This type of interconnected data, where relationships or links between nodes define a network of interactions, is often referred to as heterogeneous graph data. Statistician Abel Rodriguez, professor of applied mathematics and statistics and a co-principal investigator on the grant, explained that incomplete data is particularly problematic in this context.
“We only see pieces of the whole network, and what makes this challenging is that it’s not random, we tend to miss certain things preferentially,” he said. “That type of bias is apparent in, for example, social media networks like Facebook or LinkedIn, where you don’t necessarily see all of my friends or connections. If I only respond to requests to connect but don’t initiate any, you’ll get a very biased version of my network. So how to identify and adjust for those biases is one component of this project.”
Digital trails
The digital trails people now leave behind in so many activities and interactions fit naturally into the network structure of graph data. The biases, uncertainty, and incompleteness in so much of this data raise issues of fairness when the data are used as the basis for decisions that affect people’s lives.
“We want to understand the bias in a more nuanced way so that we can talk about accuracy and fairness in the context of these rich, multimodal, heterogeneous datasets,” Getoor said. “We need to train people to understand and question the outputs of data science algorithms. I don’t think we even understand yet all the ways the algorithms can go wrong.”
As part of the project, the researchers aim to develop a theoretical framework for "responsible data science" to address issues such as bias, fairness, privacy, and robustness. Rodriguez noted that uncertainty in the data can actually be exploited as a powerful tool for protecting privacy and preserving anonymity. The researchers will investigate techniques that involve adding random noise to data processing to preserve the privacy of individual nodes in a network.

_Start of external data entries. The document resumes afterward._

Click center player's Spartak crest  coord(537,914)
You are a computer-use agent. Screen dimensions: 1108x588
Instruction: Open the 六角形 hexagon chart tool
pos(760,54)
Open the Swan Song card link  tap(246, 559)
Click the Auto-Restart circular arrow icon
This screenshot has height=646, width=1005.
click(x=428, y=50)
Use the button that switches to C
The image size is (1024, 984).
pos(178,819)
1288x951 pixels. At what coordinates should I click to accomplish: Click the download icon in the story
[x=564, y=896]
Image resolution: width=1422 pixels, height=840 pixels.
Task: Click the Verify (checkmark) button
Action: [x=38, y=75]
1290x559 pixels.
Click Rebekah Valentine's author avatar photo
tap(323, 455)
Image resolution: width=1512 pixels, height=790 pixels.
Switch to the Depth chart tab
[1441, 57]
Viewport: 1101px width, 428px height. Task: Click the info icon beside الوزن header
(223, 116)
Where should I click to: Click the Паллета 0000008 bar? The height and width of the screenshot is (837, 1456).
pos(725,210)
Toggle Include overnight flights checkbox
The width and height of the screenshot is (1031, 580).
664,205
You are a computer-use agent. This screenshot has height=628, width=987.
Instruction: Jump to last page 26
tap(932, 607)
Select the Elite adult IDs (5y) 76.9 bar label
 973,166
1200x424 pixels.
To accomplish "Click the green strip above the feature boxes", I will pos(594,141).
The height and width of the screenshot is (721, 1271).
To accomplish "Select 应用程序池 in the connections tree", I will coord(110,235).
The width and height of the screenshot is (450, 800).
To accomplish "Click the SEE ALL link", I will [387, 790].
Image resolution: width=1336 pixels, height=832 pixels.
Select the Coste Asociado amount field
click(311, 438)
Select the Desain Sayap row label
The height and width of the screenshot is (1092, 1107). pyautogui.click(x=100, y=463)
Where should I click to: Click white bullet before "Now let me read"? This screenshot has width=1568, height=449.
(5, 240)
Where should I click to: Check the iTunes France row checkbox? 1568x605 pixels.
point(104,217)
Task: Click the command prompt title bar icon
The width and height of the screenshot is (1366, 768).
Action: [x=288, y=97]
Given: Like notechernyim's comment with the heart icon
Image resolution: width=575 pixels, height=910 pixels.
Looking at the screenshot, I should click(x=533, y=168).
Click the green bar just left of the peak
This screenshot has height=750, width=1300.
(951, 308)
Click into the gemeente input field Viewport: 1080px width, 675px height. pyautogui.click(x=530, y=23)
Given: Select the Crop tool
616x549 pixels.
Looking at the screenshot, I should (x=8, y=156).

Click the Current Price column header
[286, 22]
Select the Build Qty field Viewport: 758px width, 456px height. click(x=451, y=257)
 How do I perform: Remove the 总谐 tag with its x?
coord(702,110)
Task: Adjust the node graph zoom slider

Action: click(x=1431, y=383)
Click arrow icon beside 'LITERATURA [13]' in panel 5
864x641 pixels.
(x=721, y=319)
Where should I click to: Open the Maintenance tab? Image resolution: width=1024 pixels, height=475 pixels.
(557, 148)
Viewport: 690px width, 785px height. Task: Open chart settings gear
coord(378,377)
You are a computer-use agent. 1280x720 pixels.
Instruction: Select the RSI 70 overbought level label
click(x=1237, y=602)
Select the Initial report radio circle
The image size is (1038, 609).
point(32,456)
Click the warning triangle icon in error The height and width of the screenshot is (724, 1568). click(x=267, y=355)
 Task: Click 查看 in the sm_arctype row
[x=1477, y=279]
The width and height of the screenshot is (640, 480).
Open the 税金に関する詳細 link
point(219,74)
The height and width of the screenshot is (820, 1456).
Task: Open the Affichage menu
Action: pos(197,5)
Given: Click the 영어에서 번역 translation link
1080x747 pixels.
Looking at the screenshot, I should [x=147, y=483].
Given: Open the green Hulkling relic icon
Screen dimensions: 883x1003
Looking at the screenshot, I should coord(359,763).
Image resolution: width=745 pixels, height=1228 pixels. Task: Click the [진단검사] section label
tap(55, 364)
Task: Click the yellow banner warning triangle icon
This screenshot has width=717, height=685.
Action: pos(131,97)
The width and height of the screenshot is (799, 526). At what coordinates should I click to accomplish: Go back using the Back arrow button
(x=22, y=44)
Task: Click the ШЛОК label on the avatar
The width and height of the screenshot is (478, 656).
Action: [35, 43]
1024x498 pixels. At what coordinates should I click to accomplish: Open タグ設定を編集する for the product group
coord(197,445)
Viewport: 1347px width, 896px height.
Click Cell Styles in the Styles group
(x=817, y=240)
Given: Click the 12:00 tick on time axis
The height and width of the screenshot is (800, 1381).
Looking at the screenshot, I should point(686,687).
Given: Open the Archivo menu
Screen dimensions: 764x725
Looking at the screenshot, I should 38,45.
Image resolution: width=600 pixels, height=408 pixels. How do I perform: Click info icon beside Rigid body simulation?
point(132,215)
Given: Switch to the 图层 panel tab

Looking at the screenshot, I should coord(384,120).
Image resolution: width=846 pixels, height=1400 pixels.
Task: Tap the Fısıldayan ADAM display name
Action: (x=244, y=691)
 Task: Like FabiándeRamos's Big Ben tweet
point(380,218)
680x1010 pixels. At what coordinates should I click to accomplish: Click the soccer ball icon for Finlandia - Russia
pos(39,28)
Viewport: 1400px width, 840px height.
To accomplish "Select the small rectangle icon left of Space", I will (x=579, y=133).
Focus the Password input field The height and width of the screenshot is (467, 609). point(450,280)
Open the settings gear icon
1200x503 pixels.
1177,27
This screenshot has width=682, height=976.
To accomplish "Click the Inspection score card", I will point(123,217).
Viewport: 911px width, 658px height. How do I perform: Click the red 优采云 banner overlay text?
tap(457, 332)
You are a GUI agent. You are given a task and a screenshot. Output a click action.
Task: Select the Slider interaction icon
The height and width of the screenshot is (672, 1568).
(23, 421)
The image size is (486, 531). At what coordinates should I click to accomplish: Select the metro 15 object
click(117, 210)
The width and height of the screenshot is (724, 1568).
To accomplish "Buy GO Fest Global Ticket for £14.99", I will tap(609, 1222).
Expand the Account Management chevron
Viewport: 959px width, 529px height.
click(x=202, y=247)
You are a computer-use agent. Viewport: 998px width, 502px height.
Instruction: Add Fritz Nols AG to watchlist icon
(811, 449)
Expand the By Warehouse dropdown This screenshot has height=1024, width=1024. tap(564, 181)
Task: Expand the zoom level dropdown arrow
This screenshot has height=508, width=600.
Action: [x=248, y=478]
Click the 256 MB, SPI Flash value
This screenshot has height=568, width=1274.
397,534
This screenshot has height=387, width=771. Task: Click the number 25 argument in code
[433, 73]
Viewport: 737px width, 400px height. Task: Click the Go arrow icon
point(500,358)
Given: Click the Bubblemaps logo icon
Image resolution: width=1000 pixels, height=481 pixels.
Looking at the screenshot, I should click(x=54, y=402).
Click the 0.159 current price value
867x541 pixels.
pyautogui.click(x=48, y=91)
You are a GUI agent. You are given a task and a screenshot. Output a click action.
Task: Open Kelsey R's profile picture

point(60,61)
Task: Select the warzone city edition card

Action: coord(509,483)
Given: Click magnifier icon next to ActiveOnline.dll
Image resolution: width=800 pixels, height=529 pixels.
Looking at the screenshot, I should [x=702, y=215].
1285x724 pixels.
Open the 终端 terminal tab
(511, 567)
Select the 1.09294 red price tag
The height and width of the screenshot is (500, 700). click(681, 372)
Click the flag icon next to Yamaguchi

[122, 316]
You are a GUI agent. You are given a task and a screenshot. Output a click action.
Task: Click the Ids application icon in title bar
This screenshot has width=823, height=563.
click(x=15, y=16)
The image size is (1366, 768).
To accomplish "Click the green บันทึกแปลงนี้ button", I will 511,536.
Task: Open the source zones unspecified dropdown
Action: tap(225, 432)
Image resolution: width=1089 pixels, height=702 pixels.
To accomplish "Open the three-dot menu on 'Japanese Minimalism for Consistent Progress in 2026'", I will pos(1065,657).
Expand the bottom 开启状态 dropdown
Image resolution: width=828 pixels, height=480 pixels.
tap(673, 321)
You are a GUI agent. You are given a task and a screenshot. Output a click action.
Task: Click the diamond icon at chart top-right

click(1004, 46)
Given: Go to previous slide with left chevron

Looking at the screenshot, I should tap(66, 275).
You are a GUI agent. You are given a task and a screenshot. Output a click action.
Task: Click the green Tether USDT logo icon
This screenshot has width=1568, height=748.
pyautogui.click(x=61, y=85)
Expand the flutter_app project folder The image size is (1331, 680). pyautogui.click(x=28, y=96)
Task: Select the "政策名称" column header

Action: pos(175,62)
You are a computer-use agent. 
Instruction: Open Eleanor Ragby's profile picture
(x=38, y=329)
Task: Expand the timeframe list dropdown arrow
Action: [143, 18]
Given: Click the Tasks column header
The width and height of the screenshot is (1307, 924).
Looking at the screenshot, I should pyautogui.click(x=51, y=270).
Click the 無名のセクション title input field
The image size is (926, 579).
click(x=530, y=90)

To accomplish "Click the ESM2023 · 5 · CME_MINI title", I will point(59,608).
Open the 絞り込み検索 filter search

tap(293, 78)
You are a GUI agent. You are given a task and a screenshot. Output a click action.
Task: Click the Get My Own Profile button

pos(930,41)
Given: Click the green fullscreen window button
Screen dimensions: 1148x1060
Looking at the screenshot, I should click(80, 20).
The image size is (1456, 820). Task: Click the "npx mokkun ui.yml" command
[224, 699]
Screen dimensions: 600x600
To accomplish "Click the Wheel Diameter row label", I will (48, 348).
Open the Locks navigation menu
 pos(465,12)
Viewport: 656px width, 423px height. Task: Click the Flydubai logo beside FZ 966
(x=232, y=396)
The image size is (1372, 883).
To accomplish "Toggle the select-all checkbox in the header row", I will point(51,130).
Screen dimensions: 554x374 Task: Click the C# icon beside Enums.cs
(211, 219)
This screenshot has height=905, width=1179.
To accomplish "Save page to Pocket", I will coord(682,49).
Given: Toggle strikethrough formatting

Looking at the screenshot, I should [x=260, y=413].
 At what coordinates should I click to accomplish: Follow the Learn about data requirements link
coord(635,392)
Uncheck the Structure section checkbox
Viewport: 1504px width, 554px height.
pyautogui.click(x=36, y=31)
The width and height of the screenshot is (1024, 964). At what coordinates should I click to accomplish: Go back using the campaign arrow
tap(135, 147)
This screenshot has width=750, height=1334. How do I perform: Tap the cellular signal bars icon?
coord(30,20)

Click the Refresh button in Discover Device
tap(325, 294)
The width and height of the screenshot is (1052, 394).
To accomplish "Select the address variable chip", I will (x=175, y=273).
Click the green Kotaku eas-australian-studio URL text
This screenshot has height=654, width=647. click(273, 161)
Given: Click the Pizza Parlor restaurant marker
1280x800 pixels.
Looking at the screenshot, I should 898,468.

In addition to Getoor and Rodriguez, the faculty involved in this collaborative project include computer scientists Seshadhri Comandur (a co-PI), Dimitris Achlioptas, and Abhradeep Guha Thakurta; statistician Rajarshi Guhaniyogi; and applied mathematician Daniele Venturi (also a co-PI). The team brings to the table a wide range of expertise and a diverse set of tools, including randomized algorithms, Bayesian statistics, and uncertainty quantification. A major goal of the collaboration is to bring together researchers from computer science, statistics, and mathematics, considered the fundamental disciplines of data science, to develop the field's theoretical foundations.
Getoor and Rodriguez also lead D3, a data science research center that provides a platform for collaboration with industry partners. Synergistic interactions between D3 and the NSF project will help advance both programs, Getoor said. They are key components of a growing data science initiative across the UC Santa Cruz campus.
The new grant is part of a major NSF program to develop the theoretical foundations of data science, called Transdisciplinary Research in Principles of Data Science (TRIPODS). The UCSC project is called "TRIPODS: Towards a Unified Theory of Structure, Incompleteness, and Uncertainty in Heterogeneous Graphs." It is one of 12 awards NSF announced August 24 to support the development of small collaborative institutes in Phase I of the TRIPODS program. A future TRIPODS Phase II is planned to support a smaller number of larger institutes.